Bernard Arnault, un prédateur discret
Le patron de LVMH veut utiliser les milliards dégagés par son groupe pour investir.
«C’est un homme extrêmement secret, timide, introverti», explique une personne qui l’a fréquenté dans des dîners parisiens. Ses «communicants» de l’agence DGM passent leur temps à refuser des interviews. Le Financial Times a mis deux ans à obtenir un entretien où Bernard Arnault commente ses goûts vestimentaires – sans surprise, il s’habille en Dior, fleuron historique du groupe LVMH.
«Il ne se livre pas, il garde toujours ses distances», commente Yves Messarovitch, qui l’a rencontré longuement pour une biographie*. Les rendez-vous se déroulaient dans la résidence du milliardaire à Saint-Tropez, une maison provençale «simple, chic et de bon goût». Selon le biographe, Bernard Arnault est toujours «sobre dans ses apparitions, presque minimaliste». Mais son «regard au laser» marque durablement ceux qui réussissent à l’approcher.
Promoteur dans les années 80
Car derrière la façade discrète se cache un redoutable prédateur des affaires. Né dans le nord de la France, Bernard Arnault n’est au début des années 1980 qu’un jeune promoteur immobilier ambitieux. Le groupe Férinel, issu de l’entreprise de travaux publics de son père, construit des maisons de vacances bon marché. C’est en 1984 que survient le coup de chance, ou de génie: le gouvernement socialiste de Laurent Fabius lui cède l’entreprise textile Boussac pour un franc (français) symbolique.
«Il s’est engagé à relancer Boussac, puis il l’a démantelé», rappelle Olivier Toscer, auteur d’un livre** qui relate cet épisode. Du groupe en perdition, Bernard Arnault ne garde que le joyau, la maison Dior, et le magasin Le Bon Marché. «Il a compris très vite qu’il pourrait bâtir un empire cohérent dans le domaine du luxe, mais il ne l’a dit à personne pour ne pas donner des idées», note Yves Messarovitch.
Le jeune millionnaire récupère alors le groupe pour un franc symbolique et en investit 40 millions, promettant qu’il ne démantèlera aucune entreprise. L’État lui offre par ailleurs pas moins de 750 millions de francs de subventions et les banques abandonnent 1 milliard de francs de créance. Hélas, Bernard Arnault a menti. Il n’a jamais eu l’intention de sauver toutes les sociétés concernées. Une seule l’intéresse vraiment : Dior. Toutes les autres seront rapidement vendues ou démantelées, mettant ainsi des milliers de salariés sur le carreau.
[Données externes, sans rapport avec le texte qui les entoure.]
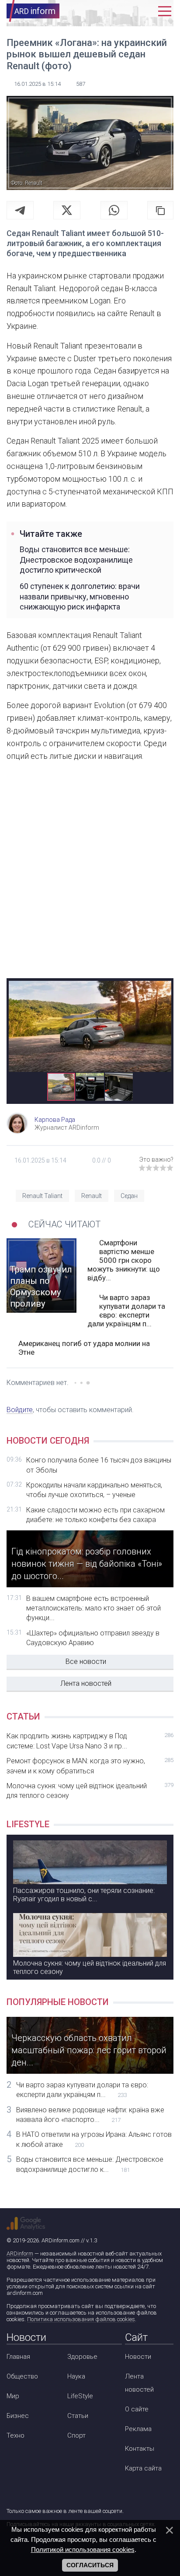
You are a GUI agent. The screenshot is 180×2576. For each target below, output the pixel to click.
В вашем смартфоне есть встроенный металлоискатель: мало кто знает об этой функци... (93, 1608)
Presque 8000 postes sont donc supprimés, décimant des bassins d’emploi entiers.
Mais peu importe, en quelques années, avec ce faible investissement, le jeune homme d’affaires se retrouve à la tête d’un pactole de 8 milliards de francs. Un immense capital de départ qui lui servira à mener le projet qu’il a toujours eu à l’esprit : bâtir un empire du luxe. C’est ainsi qu’il met la main sur LVMH à la fin des années 80, profitant des difficultés de la compagnie pour lancer une OPA sur elle. Petit à petit, l’appétit vorace de l’homme d’affaires le conduira à racheter une multitude d’entreprises pour asseoir définitivement sa position d’individu le plus riche de France, voire du monde.
Construire un autre récit de l’histoire
Évidemment, la réalité n’est en rien reluisante pour le milliardaire et la mauvaise publicité n’est jamais bonne pour le business. Bernard Arnault va donc s’affairer très vite à réécrire son histoire pour passer pour « self-made man »dont la réussite ne serait que le fruit du travail et de l’ingéniosité.
Pour redorer son image, mais aussi pour défendre ses intérêts, il décide donc d’acheter quelques médias. Il prend alors possession des journaux Le Parisien, Aujourd’hui en France, et Les Échos, ainsi que de Radio classique.Mais il place également des billes à Challenges, le magazine français qui réalise le classement des plus grandes fortunes au monde (et qui se charge de chanter leurs louanges par la même occasion).